Cumberland Island National Seashore
Established by Congress in 1972 and administered by the National Park Service, Cumberland Island National Seashore in Georgia is located on that state’s largest and southernmost barrier island. The Seashore protects a diverse landscape which includes marshes, maritime forests and undeveloped beaches.
First inhabited by Native Americans, European settlers were quick to realize the beauty and potential of Cumberland Island. By the time of the American Revolutionary War, cotton plantations were already cropping up on the island with famed inventor Eli Whitney even taking part. His invention the cotton gin revolutionized the industry by removing most of the labor involved with separating the cotton fibers from the seeds.

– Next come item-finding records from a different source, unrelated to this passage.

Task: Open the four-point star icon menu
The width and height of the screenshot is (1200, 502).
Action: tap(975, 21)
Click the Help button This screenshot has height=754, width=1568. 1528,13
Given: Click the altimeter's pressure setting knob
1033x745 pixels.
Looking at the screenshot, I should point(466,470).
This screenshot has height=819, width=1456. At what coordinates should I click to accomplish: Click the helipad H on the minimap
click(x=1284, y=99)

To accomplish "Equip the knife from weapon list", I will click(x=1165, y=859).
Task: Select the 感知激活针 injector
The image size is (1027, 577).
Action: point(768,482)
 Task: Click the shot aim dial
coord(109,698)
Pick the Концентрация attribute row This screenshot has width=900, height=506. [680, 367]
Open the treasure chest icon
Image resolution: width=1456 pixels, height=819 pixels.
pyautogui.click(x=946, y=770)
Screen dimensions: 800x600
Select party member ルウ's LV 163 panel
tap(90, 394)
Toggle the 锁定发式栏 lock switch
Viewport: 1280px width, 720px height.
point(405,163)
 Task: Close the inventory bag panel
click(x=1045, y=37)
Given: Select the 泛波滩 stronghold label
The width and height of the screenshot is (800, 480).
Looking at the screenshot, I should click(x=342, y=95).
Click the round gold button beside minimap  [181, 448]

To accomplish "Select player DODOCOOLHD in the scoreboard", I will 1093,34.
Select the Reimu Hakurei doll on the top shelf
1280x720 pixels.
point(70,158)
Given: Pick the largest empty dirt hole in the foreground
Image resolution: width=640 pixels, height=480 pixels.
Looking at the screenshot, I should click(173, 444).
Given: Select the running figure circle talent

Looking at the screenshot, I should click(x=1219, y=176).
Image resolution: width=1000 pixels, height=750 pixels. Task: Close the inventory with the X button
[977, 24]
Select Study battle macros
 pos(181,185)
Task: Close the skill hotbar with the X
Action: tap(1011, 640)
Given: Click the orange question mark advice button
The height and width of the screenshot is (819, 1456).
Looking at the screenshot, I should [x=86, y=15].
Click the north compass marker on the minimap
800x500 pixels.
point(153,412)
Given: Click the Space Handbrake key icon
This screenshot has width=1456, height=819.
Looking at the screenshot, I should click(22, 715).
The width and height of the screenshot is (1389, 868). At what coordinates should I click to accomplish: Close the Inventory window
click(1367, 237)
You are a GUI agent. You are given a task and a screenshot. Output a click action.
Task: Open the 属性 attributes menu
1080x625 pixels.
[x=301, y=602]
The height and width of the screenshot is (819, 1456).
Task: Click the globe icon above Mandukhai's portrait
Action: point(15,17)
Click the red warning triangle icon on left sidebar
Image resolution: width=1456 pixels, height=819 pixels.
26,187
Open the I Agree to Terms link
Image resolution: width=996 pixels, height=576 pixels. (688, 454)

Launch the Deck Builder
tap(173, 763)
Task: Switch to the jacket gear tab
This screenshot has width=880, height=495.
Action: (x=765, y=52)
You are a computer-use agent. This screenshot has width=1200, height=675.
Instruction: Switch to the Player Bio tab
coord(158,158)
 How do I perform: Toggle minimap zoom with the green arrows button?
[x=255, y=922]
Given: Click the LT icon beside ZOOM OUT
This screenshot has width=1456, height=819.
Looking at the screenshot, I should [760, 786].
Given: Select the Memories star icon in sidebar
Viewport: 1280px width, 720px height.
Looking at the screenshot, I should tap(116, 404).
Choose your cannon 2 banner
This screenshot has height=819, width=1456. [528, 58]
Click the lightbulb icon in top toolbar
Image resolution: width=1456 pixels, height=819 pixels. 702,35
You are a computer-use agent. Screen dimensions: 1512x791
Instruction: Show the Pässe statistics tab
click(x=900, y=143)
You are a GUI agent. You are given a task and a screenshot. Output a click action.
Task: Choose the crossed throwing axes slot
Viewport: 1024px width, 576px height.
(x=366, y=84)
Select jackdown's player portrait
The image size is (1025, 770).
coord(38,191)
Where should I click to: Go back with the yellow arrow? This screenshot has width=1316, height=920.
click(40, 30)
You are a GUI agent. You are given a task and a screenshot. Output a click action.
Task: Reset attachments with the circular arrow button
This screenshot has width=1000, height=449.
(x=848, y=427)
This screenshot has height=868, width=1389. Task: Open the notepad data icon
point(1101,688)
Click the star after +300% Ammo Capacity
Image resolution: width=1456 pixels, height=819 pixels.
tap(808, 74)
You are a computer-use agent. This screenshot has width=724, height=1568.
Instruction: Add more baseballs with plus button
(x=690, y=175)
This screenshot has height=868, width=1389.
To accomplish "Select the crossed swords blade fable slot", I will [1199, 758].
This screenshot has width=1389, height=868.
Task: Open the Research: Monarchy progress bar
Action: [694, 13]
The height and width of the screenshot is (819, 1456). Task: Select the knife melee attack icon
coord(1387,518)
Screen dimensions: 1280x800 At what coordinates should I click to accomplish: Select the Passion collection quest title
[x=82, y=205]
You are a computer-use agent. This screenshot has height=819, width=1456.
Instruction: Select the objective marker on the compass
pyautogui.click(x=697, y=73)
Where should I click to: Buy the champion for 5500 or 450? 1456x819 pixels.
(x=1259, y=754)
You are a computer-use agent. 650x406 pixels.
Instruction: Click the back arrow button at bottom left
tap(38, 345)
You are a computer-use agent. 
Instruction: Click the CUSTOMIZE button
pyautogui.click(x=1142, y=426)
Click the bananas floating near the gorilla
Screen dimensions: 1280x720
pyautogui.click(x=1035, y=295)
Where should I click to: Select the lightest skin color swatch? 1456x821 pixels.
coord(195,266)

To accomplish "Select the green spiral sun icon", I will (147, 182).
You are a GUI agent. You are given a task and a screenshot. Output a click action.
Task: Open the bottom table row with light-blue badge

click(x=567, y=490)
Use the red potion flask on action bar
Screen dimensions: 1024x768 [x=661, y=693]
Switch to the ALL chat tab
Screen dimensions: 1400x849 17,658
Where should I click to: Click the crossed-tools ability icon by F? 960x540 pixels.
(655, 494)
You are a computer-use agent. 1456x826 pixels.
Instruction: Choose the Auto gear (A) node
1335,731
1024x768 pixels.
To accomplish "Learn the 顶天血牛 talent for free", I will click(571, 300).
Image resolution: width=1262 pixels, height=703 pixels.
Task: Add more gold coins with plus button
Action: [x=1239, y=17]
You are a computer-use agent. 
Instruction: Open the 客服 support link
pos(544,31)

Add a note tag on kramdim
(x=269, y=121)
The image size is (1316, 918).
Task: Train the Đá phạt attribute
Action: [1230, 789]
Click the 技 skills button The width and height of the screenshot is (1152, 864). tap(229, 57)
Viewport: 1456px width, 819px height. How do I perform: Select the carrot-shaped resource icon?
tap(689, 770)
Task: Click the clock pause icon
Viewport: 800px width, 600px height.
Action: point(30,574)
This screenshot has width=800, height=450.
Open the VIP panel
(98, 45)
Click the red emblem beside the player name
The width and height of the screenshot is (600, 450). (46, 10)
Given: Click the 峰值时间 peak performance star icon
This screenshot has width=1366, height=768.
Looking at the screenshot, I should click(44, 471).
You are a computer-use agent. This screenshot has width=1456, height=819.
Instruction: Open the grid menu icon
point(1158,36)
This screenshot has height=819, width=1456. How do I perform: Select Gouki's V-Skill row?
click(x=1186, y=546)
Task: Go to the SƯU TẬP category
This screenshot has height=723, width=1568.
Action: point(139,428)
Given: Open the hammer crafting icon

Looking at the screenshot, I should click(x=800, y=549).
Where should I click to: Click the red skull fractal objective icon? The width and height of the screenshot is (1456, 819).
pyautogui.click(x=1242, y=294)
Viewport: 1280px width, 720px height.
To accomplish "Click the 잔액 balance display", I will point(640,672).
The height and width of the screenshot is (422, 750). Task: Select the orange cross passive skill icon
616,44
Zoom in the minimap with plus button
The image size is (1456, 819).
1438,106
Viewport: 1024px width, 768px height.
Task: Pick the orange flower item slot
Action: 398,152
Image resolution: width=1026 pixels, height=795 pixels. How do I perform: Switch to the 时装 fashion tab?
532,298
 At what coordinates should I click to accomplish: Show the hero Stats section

Those visiting Cumberland Island will be impressed by the area’s temperate climate year-round. Average temperatures in the summer hover in the 80’s while the winter months only drop down to the 60’s. Humidity, however is another factor. Morning humidity is routinely in the 90% range with a drop only to the 60% range by mid-afternoon.
Block Island National Wildlife Refuge
Consisting of only 127 acres, Block Island National Wildlife Refuge in Rhode Island was established in 1973 when the Coast Guard transferred a much smaller 28 acres for the refuge’s creation. Through the years, the remaining 99 acres was added to the facility to bring it to the size it is today.
Still, one would not normally consider 127 acres to be sufficient to be included as a national wildlife refuge. However, this small size is manageable for two reasons. First, it is overseen by the larger Rhode Island National Wildlife Refuge Complex which controls five different refuge areas in the state of Rhode Island. Second, Block Island National Wildlife Refuge is surrounded by private land owners who also value the benefits of natural resources and protect the land accordingly.
Consequently, Block Island serves as an excellent habitat for wildlife and those people interested in seeing them. Bird-lovers are especially fond of the area since 70 different species of migratory songbirds visit the area each fall. Also located on the island is the state’s largest colony of gulls as well as several different species of state concern.